> **INPUT RECORDS**:
↓↓↓
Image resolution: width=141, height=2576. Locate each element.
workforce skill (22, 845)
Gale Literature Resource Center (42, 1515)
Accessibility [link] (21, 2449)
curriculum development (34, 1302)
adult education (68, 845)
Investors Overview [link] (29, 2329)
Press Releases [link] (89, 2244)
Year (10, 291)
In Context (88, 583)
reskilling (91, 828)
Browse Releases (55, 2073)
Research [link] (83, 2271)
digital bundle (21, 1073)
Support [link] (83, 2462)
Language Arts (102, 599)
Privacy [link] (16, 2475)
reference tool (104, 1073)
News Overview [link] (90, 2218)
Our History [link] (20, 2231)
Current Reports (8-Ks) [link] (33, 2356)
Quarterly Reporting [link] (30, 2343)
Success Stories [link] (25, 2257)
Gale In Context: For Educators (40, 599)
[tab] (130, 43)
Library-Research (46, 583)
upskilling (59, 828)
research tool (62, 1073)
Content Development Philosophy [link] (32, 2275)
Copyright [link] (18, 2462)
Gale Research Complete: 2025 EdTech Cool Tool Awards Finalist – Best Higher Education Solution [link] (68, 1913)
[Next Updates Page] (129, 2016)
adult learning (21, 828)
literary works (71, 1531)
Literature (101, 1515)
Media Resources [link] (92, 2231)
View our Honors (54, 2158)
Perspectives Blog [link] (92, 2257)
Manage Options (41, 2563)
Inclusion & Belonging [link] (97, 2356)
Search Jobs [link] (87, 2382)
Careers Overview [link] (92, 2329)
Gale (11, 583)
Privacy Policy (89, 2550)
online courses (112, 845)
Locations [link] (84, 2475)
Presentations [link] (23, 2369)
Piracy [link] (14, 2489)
↑↑↑
> **TASK DETAILS**: Word for word, restate the lines from the one holding "Copyright [link] (18, 2462)" to the last line of the records.

> **THE COMPLETED TASK**:
Copyright [link] (18, 2462)
Gale Research Complete: 2025 EdTech Cool Tool Awards Finalist – Best Higher Education Solution [link] (68, 1913)
[Next Updates Page] (129, 2016)
adult learning (21, 828)
literary works (71, 1531)
Literature (101, 1515)
Media Resources [link] (92, 2231)
View our Honors (54, 2158)
Perspectives Blog [link] (92, 2257)
Manage Options (41, 2563)
Inclusion & Belonging [link] (97, 2356)
Search Jobs [link] (87, 2382)
Careers Overview [link] (92, 2329)
Gale (11, 583)
Privacy Policy (89, 2550)
online courses (112, 845)
Locations [link] (84, 2475)
Presentations [link] (23, 2369)
Piracy [link] (14, 2489)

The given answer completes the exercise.